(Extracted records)
::::::::::

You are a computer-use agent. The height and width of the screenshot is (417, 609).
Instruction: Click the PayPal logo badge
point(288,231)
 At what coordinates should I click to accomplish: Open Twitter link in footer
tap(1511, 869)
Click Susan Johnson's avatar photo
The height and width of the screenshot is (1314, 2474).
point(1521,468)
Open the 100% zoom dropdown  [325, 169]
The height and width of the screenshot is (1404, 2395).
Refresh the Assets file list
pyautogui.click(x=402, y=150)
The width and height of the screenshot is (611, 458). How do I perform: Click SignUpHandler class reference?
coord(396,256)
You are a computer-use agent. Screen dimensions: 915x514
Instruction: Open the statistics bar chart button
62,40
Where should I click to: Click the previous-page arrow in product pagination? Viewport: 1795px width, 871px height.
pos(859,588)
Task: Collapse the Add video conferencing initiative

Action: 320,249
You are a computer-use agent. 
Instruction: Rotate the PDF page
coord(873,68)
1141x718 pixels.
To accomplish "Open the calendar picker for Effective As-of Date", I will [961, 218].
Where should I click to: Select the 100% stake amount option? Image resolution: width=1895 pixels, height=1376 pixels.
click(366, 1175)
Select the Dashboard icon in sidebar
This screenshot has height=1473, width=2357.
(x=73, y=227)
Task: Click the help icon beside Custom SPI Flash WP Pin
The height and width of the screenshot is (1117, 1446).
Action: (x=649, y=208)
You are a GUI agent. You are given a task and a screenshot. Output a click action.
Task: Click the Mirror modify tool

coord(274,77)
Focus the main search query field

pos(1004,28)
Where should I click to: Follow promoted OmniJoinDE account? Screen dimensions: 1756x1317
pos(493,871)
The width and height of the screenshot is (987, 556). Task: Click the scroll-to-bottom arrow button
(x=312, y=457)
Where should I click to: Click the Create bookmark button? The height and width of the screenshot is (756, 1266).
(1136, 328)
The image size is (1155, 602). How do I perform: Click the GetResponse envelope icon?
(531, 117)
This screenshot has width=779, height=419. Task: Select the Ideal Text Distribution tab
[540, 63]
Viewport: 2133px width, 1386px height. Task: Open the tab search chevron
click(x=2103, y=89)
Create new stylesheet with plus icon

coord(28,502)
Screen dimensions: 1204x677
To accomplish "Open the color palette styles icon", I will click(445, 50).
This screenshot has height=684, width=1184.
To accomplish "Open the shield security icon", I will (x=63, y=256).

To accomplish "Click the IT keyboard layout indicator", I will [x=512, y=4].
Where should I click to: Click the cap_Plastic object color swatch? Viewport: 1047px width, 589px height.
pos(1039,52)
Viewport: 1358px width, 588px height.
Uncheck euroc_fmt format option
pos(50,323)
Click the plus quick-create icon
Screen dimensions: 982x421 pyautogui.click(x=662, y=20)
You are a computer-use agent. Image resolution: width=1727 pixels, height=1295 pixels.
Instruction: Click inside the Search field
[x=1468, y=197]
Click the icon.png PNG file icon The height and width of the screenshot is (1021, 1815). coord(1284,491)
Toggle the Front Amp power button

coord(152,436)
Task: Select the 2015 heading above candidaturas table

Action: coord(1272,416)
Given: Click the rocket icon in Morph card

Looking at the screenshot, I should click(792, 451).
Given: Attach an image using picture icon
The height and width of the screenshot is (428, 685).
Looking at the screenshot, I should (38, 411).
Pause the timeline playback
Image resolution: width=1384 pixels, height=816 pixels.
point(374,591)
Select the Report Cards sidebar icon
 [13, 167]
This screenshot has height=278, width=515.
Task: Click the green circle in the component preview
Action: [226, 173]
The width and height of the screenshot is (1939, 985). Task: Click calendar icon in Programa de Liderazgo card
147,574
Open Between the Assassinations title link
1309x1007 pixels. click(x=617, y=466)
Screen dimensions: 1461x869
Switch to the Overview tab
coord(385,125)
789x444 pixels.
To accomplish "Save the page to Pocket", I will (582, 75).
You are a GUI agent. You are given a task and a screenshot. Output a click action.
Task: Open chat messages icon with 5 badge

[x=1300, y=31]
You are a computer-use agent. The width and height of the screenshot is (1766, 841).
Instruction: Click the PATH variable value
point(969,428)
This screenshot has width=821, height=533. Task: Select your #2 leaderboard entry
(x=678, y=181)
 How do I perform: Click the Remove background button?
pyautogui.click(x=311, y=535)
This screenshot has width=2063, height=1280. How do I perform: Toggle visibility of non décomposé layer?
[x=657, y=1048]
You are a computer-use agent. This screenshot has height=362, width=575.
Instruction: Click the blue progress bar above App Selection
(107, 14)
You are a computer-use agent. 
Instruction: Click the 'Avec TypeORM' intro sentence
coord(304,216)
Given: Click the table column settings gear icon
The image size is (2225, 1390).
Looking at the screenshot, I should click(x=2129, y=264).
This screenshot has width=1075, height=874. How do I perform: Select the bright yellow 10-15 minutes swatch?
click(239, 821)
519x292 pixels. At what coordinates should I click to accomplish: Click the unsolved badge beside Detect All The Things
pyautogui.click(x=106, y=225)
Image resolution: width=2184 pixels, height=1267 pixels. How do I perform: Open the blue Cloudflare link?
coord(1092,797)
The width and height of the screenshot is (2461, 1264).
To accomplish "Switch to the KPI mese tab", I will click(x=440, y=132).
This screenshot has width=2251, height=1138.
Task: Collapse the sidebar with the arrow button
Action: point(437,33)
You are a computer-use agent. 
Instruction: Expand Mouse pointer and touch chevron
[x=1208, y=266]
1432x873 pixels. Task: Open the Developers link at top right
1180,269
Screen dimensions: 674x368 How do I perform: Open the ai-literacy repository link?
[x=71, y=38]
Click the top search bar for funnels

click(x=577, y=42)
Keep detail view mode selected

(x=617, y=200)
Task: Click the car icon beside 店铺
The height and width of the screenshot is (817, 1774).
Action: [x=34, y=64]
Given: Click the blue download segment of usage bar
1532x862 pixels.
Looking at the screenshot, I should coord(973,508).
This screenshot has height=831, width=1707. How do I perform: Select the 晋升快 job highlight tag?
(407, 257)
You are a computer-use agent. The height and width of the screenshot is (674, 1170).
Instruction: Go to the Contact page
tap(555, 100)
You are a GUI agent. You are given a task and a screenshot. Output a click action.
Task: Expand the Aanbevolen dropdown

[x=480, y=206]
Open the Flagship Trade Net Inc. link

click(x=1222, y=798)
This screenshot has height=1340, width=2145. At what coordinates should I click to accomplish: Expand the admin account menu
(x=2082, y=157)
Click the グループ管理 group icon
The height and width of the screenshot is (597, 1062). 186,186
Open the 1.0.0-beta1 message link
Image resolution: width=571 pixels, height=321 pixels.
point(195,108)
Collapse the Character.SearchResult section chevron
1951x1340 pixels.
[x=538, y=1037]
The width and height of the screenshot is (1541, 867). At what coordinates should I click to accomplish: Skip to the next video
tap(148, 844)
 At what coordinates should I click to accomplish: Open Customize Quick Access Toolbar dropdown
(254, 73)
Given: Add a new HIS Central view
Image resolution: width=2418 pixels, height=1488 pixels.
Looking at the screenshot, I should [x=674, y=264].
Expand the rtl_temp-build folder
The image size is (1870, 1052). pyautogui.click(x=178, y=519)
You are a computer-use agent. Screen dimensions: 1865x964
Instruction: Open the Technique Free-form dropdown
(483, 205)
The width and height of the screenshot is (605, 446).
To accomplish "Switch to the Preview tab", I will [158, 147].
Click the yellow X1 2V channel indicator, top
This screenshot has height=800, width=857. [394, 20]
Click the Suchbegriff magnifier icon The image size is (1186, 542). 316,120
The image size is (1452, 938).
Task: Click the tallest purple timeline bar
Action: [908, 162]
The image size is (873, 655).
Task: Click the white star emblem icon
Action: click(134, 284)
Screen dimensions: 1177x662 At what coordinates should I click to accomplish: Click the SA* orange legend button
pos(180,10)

::::::::::

▶ What you need to do
Give back all of the records exactly as they were provided above.

▶ Result for this task
You are a computer-use agent. The height and width of the screenshot is (417, 609).
Instruction: Click the PayPal logo badge
point(288,231)
 At what coordinates should I click to accomplish: Open Twitter link in footer
tap(1511, 869)
Click Susan Johnson's avatar photo
The height and width of the screenshot is (1314, 2474).
point(1521,468)
Open the 100% zoom dropdown  [325, 169]
The height and width of the screenshot is (1404, 2395).
Refresh the Assets file list
pyautogui.click(x=402, y=150)
The width and height of the screenshot is (611, 458). How do I perform: Click SignUpHandler class reference?
coord(396,256)
You are a computer-use agent. Screen dimensions: 915x514
Instruction: Open the statistics bar chart button
62,40
Where should I click to: Click the previous-page arrow in product pagination? Viewport: 1795px width, 871px height.
pos(859,588)
Task: Collapse the Add video conferencing initiative

Action: 320,249
You are a computer-use agent. 
Instruction: Rotate the PDF page
coord(873,68)
1141x718 pixels.
To accomplish "Open the calendar picker for Effective As-of Date", I will [961, 218].
Where should I click to: Select the 100% stake amount option? Image resolution: width=1895 pixels, height=1376 pixels.
click(366, 1175)
Select the Dashboard icon in sidebar
This screenshot has height=1473, width=2357.
(x=73, y=227)
Task: Click the help icon beside Custom SPI Flash WP Pin
The height and width of the screenshot is (1117, 1446).
Action: (x=649, y=208)
You are a GUI agent. You are given a task and a screenshot. Output a click action.
Task: Click the Mirror modify tool

coord(274,77)
Focus the main search query field

pos(1004,28)
Where should I click to: Follow promoted OmniJoinDE account? Screen dimensions: 1756x1317
pos(493,871)
The width and height of the screenshot is (987, 556). Task: Click the scroll-to-bottom arrow button
(x=312, y=457)
Where should I click to: Click the Create bookmark button? The height and width of the screenshot is (756, 1266).
(1136, 328)
The image size is (1155, 602). How do I perform: Click the GetResponse envelope icon?
(531, 117)
This screenshot has width=779, height=419. Task: Select the Ideal Text Distribution tab
[540, 63]
Viewport: 2133px width, 1386px height. Task: Open the tab search chevron
click(x=2103, y=89)
Create new stylesheet with plus icon

coord(28,502)
Screen dimensions: 1204x677
To accomplish "Open the color palette styles icon", I will click(445, 50).
This screenshot has height=684, width=1184.
To accomplish "Open the shield security icon", I will (x=63, y=256).

To accomplish "Click the IT keyboard layout indicator", I will [x=512, y=4].
Where should I click to: Click the cap_Plastic object color swatch? Viewport: 1047px width, 589px height.
pos(1039,52)
Viewport: 1358px width, 588px height.
Uncheck euroc_fmt format option
pos(50,323)
Click the plus quick-create icon
Screen dimensions: 982x421 pyautogui.click(x=662, y=20)
You are a computer-use agent. Image resolution: width=1727 pixels, height=1295 pixels.
Instruction: Click inside the Search field
[x=1468, y=197]
Click the icon.png PNG file icon The height and width of the screenshot is (1021, 1815). coord(1284,491)
Toggle the Front Amp power button

coord(152,436)
Task: Select the 2015 heading above candidaturas table

Action: coord(1272,416)
Given: Click the rocket icon in Morph card

Looking at the screenshot, I should click(792, 451).
Given: Attach an image using picture icon
The height and width of the screenshot is (428, 685).
Looking at the screenshot, I should (38, 411).
Pause the timeline playback
Image resolution: width=1384 pixels, height=816 pixels.
point(374,591)
Select the Report Cards sidebar icon
 [13, 167]
This screenshot has height=278, width=515.
Task: Click the green circle in the component preview
Action: [226, 173]
The width and height of the screenshot is (1939, 985). Task: Click calendar icon in Programa de Liderazgo card
147,574
Open Between the Assassinations title link
1309x1007 pixels. click(x=617, y=466)
Screen dimensions: 1461x869
Switch to the Overview tab
coord(385,125)
789x444 pixels.
To accomplish "Save the page to Pocket", I will (582, 75).
You are a GUI agent. You are given a task and a screenshot. Output a click action.
Task: Open chat messages icon with 5 badge

[x=1300, y=31]
You are a computer-use agent. The width and height of the screenshot is (1766, 841).
Instruction: Click the PATH variable value
point(969,428)
This screenshot has width=821, height=533. Task: Select your #2 leaderboard entry
(x=678, y=181)
 How do I perform: Click the Remove background button?
pyautogui.click(x=311, y=535)
This screenshot has width=2063, height=1280. How do I perform: Toggle visibility of non décomposé layer?
[x=657, y=1048]
You are a computer-use agent. This screenshot has height=362, width=575.
Instruction: Click the blue progress bar above App Selection
(107, 14)
You are a computer-use agent. 
Instruction: Click the 'Avec TypeORM' intro sentence
coord(304,216)
Given: Click the table column settings gear icon
The image size is (2225, 1390).
Looking at the screenshot, I should click(x=2129, y=264).
This screenshot has width=1075, height=874. How do I perform: Select the bright yellow 10-15 minutes swatch?
click(239, 821)
519x292 pixels. At what coordinates should I click to accomplish: Click the unsolved badge beside Detect All The Things
pyautogui.click(x=106, y=225)
Image resolution: width=2184 pixels, height=1267 pixels. How do I perform: Open the blue Cloudflare link?
coord(1092,797)
The width and height of the screenshot is (2461, 1264).
To accomplish "Switch to the KPI mese tab", I will click(x=440, y=132).
This screenshot has width=2251, height=1138.
Task: Collapse the sidebar with the arrow button
Action: point(437,33)
You are a computer-use agent. 
Instruction: Expand Mouse pointer and touch chevron
[x=1208, y=266]
1432x873 pixels. Task: Open the Developers link at top right
1180,269
Screen dimensions: 674x368 How do I perform: Open the ai-literacy repository link?
[x=71, y=38]
Click the top search bar for funnels

click(x=577, y=42)
Keep detail view mode selected

(x=617, y=200)
Task: Click the car icon beside 店铺
The height and width of the screenshot is (817, 1774).
Action: [x=34, y=64]
Given: Click the blue download segment of usage bar
1532x862 pixels.
Looking at the screenshot, I should coord(973,508).
This screenshot has height=831, width=1707. How do I perform: Select the 晋升快 job highlight tag?
(407, 257)
You are a computer-use agent. The height and width of the screenshot is (674, 1170).
Instruction: Go to the Contact page
tap(555, 100)
You are a GUI agent. You are given a task and a screenshot. Output a click action.
Task: Expand the Aanbevolen dropdown

[x=480, y=206]
Open the Flagship Trade Net Inc. link

click(x=1222, y=798)
This screenshot has height=1340, width=2145. At what coordinates should I click to accomplish: Expand the admin account menu
(x=2082, y=157)
Click the グループ管理 group icon
The height and width of the screenshot is (597, 1062). 186,186
Open the 1.0.0-beta1 message link
Image resolution: width=571 pixels, height=321 pixels.
point(195,108)
Collapse the Character.SearchResult section chevron
1951x1340 pixels.
[x=538, y=1037]
The width and height of the screenshot is (1541, 867). At what coordinates should I click to accomplish: Skip to the next video
tap(148, 844)
 At what coordinates should I click to accomplish: Open Customize Quick Access Toolbar dropdown
(254, 73)
Given: Add a new HIS Central view
Image resolution: width=2418 pixels, height=1488 pixels.
Looking at the screenshot, I should [x=674, y=264].
Expand the rtl_temp-build folder
The image size is (1870, 1052). pyautogui.click(x=178, y=519)
You are a computer-use agent. Screen dimensions: 1865x964
Instruction: Open the Technique Free-form dropdown
(483, 205)
The width and height of the screenshot is (605, 446).
To accomplish "Switch to the Preview tab", I will [158, 147].
Click the yellow X1 2V channel indicator, top
This screenshot has height=800, width=857. [394, 20]
Click the Suchbegriff magnifier icon The image size is (1186, 542). 316,120
The image size is (1452, 938).
Task: Click the tallest purple timeline bar
Action: [908, 162]
The image size is (873, 655).
Task: Click the white star emblem icon
Action: click(134, 284)
Screen dimensions: 1177x662 At what coordinates should I click to accomplish: Click the SA* orange legend button
pos(180,10)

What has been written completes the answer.